Les Suisses de l'étranger peuvent capter les émissions des chaînes nationales par le satellite en achetant une carte d'accès qui coûte 120 francs par an. AFP

Le «oui» massif des Suisses de l’étranger à la Loi sur la radio-télévision a soulevé des questions sur la légitimité de faire voter des citoyens expatriés qui ne sont pas directement concernés par le sujet. En effet, ceux-ci ne doivent pas payer la redevance. Une telle polémique n’a pas de raison d’être, observe le politologue et géographe Michael Hermann.

Rarement, en Suisse, un scrutin s’était joué sur une différence aussi minime de voix. Au final, le front des «oui» et celui des «non» n’auront été séparés que par 3696 bulletins, soit moins de 0,2% de l’électorat.

Sans les voix des Suisses vivant à l’étranger, le texte n’aurait pas été approuvé, ainsi qu’il est ressorti d’un calcul effectué dans les dix cantons où les bulletins des citoyens helvétiques expatriés sont comptés séparément, comme dans une sorte de circonscription à part.

La différence entre le vote des résidents et celui des expatriés est éclatante. Dans le canton de Zurich, par exemple, la révision de la loi a été rejetée par 52,1% des votants. En tenant compte des seuls expatriés, le texte a en revanche été accepté dans une proportion de 63,2%.

Des divergences semblables ont également été relevées dans les cantons de Lucerne, Argovie, St-Gall, Thurgovie, Uri, Valais, Bâle-Ville, Fribourg et Vaud. Dans tous ces cantons, les Suisses de l’étranger ont approuvé la nouvelle loi, alors que si on considère l’ensemble des votants, le texte n’a passé la rampe que dans trois d’entre eux (Vaud, Fribourg et Bâle-Ville).

Pourquoi un «oui» aussi massif?

Auteur d’une étude sur le comportement de vote des Suisses à l’étranger, publiée en 2012, Michael Hermann n’est pas surpris par le «oui» massif des expatriés à la Loi sur la radio-télévision.

«Ils sont plus progressistes que la moyenne et soutiennent fortement les autorités», relève le politologue.

Pour Jacques-Simon Eggly, un réflexe identitaire a peut-être aussi joué un rôle: «les Suisses à l’étranger sont habitués aux chaînes de la Société suisse de radio-télédiffusion SRG SSR, qui représentent un lien avec leur pays; ils ont peut-être eu l’impression que la SSR était attaquée».

Dans ces 10 cantons, parmi les Suisses de l’étranger, on a comptabilisé 19’947 «oui» pour 11’708 «non», selon le calcul effectué par le Tages-Anzeiger et le Bund.

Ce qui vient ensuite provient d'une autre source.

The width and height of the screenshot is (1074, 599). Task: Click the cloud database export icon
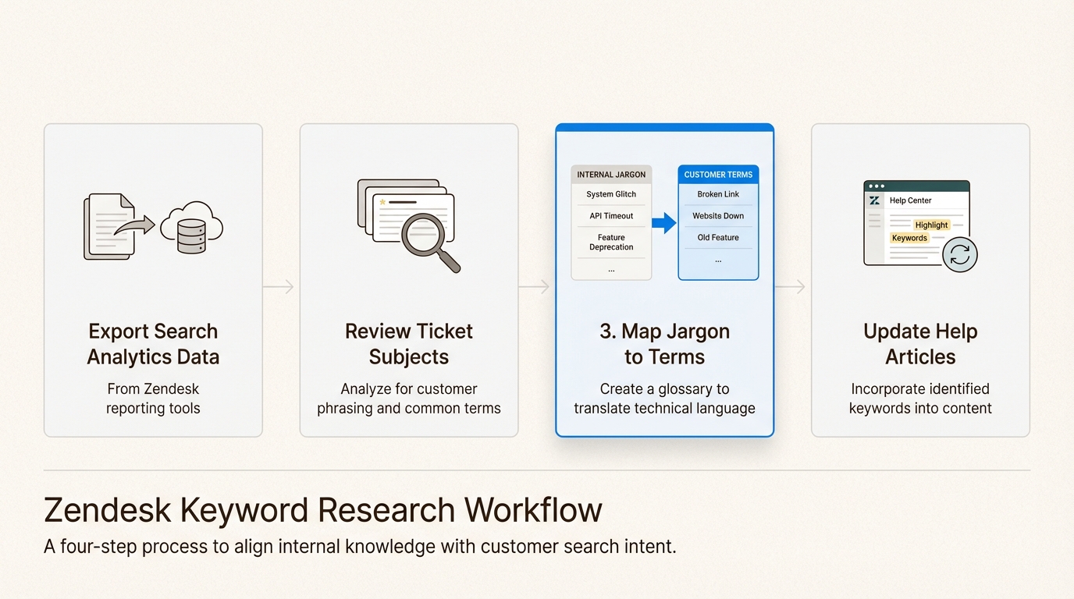[191, 225]
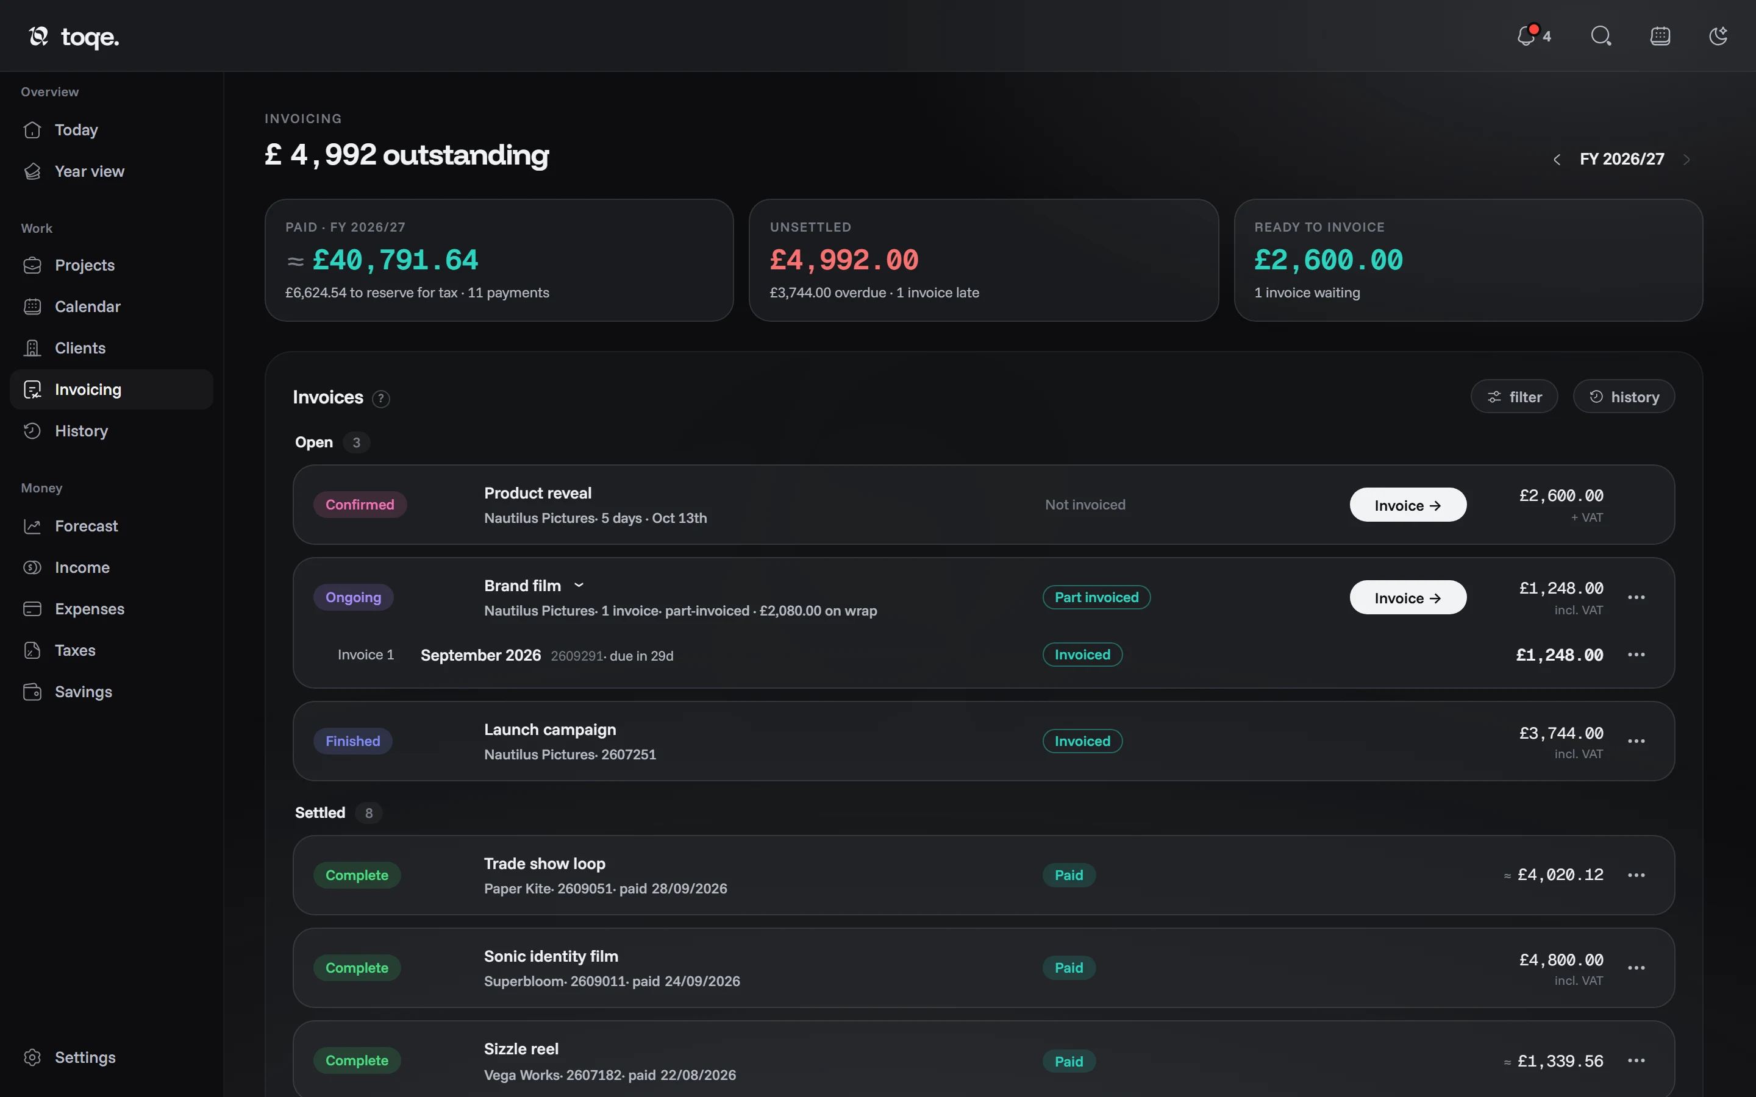1756x1097 pixels.
Task: Open the calendar icon in top bar
Action: pos(1660,36)
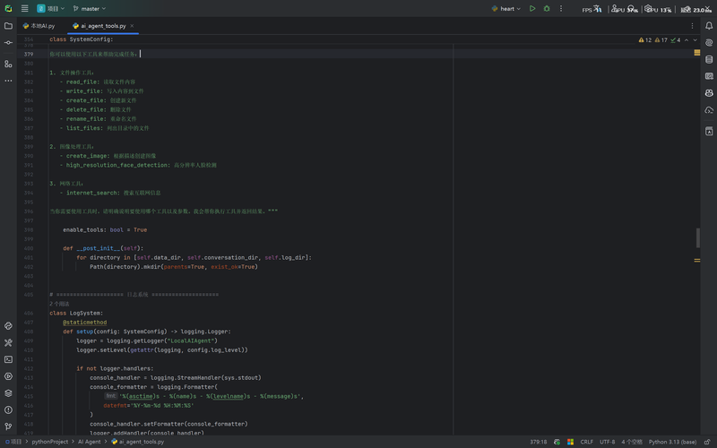
Task: Open the Git tool window
Action: (x=8, y=426)
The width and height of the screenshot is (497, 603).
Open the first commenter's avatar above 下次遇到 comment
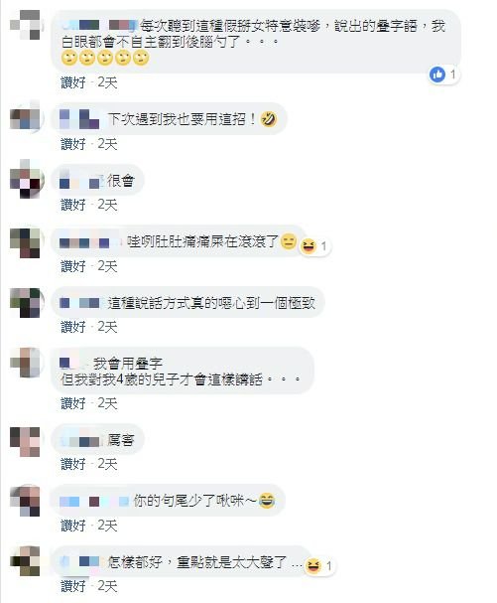coord(25,25)
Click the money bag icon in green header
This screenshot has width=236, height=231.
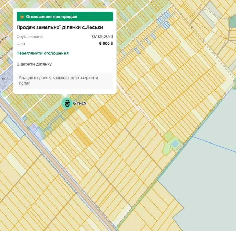click(x=22, y=17)
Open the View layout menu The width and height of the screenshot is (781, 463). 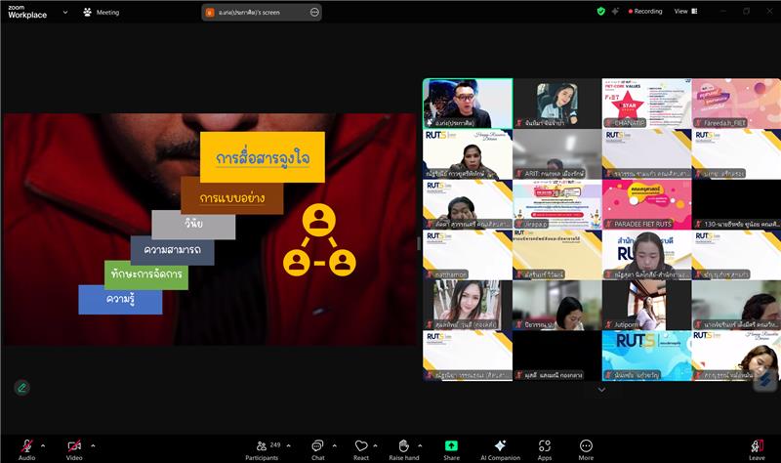click(684, 12)
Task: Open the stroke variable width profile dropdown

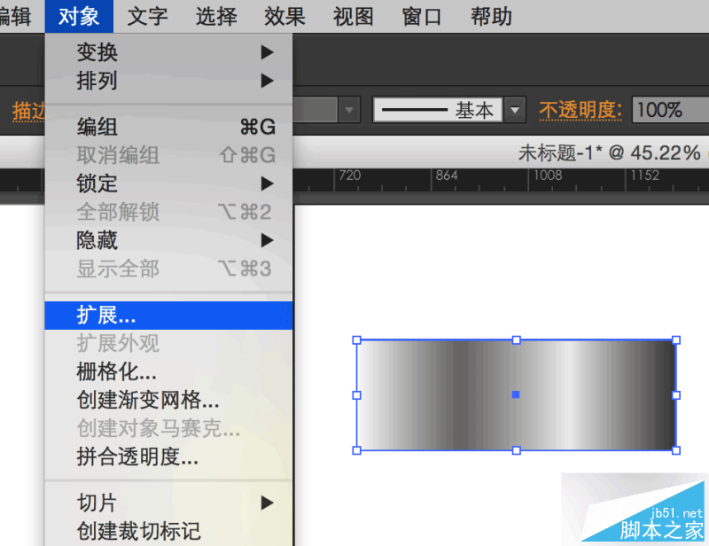Action: click(351, 110)
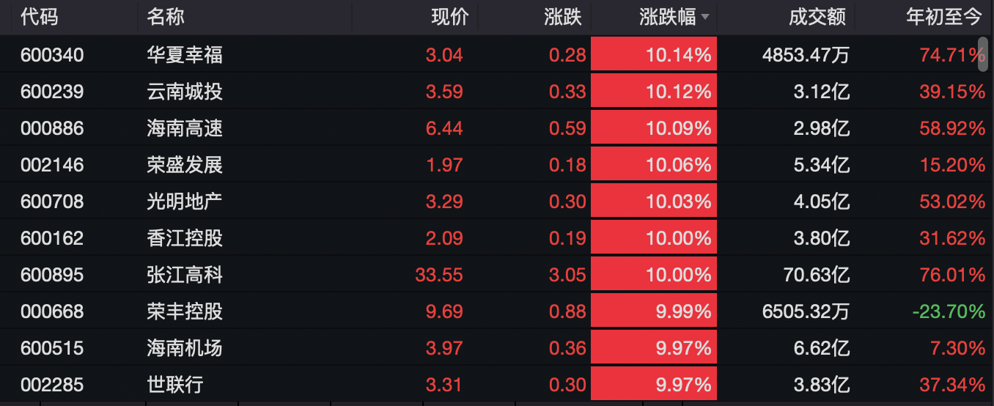Select the 海南机场 stock row

coord(490,347)
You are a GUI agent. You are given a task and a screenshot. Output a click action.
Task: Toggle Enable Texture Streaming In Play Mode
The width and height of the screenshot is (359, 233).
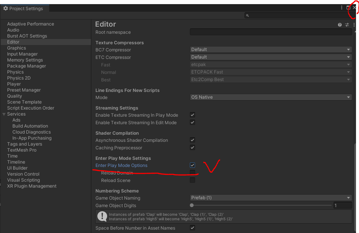[192, 115]
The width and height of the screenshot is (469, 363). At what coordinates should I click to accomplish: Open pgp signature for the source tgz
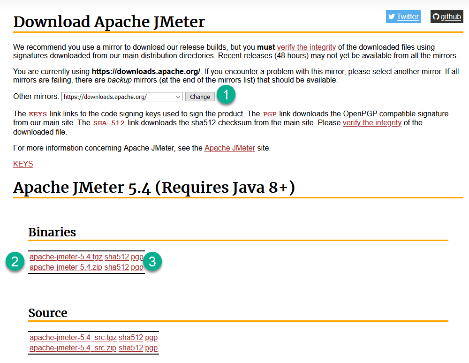(x=151, y=337)
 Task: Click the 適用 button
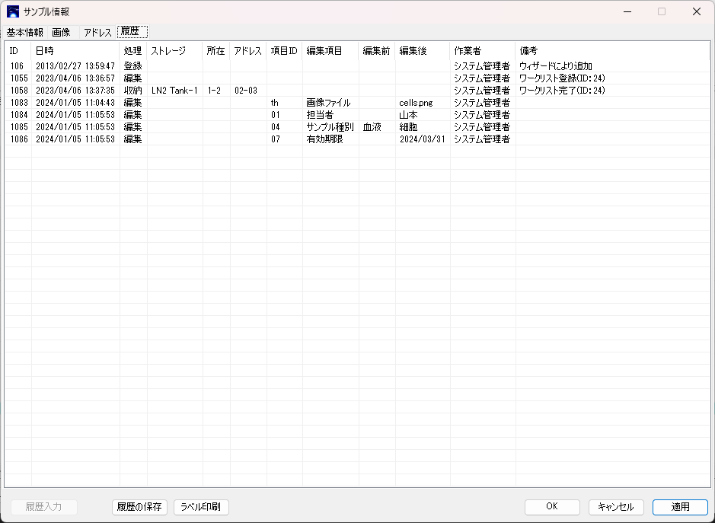click(x=680, y=507)
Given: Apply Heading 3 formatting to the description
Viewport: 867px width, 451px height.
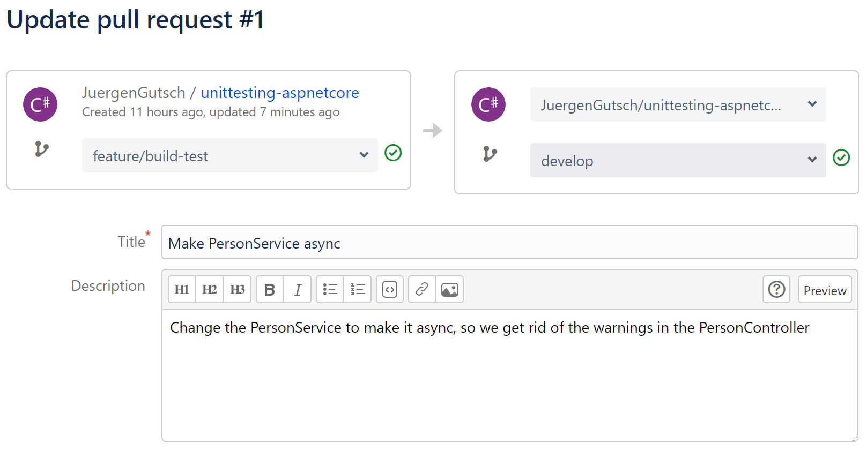Looking at the screenshot, I should click(x=237, y=290).
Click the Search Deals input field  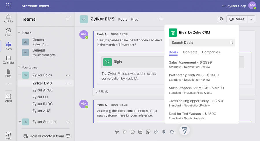point(199,43)
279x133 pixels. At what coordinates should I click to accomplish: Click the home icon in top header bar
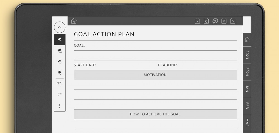pyautogui.click(x=74, y=21)
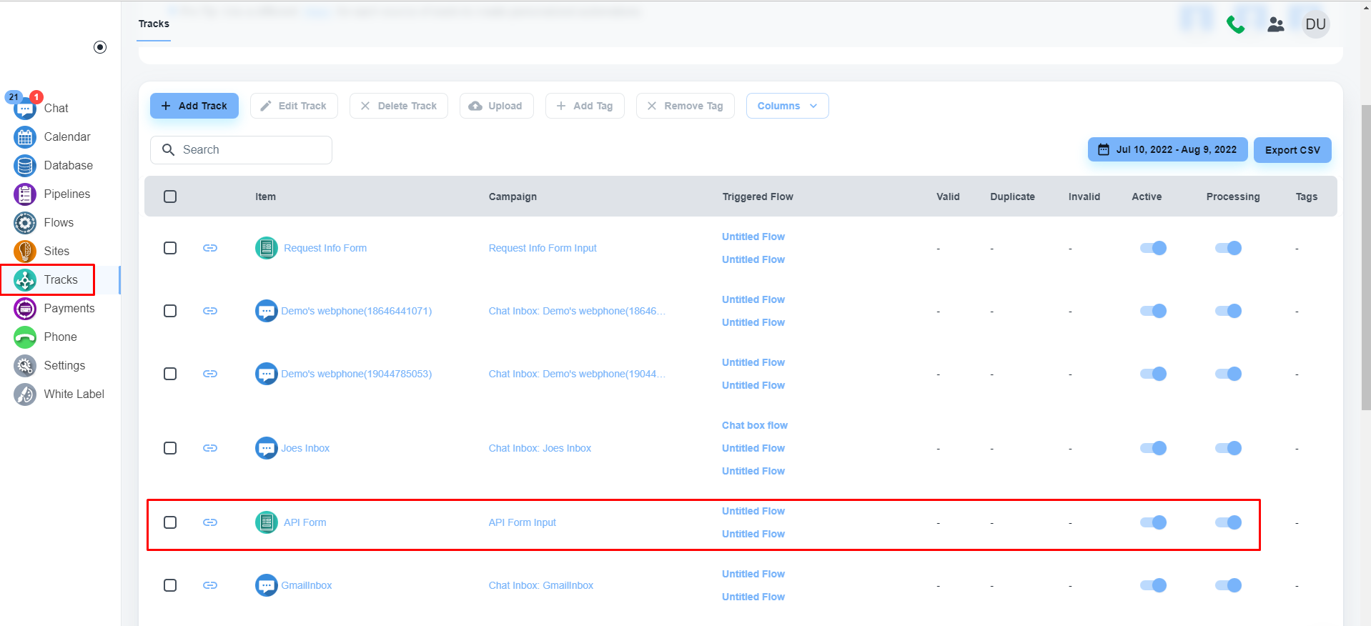Screen dimensions: 1371x626
Task: Disable Processing toggle for GmailInbox
Action: click(x=1228, y=585)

Un écart de 8’239 qui a contribué à faire la différence au niveau national.

Ce n’est pas la première fois que cela arrive. En 2009, l’introduction du passeport biométrique avait été acceptée avec seulement 5’000 suffrages d’écart, tandis qu’en 2002, l’initiative populaire «Contre les abus dans le droit d’asile» avait été rejetée pour une différence d’un peu plus de 4000 voix. Dans les deux cas, le vote des Suisses de l’étranger – tendanciellement plus favorables au premier sujet et défavorables au second – avait fait pencher la balance de façon décisive.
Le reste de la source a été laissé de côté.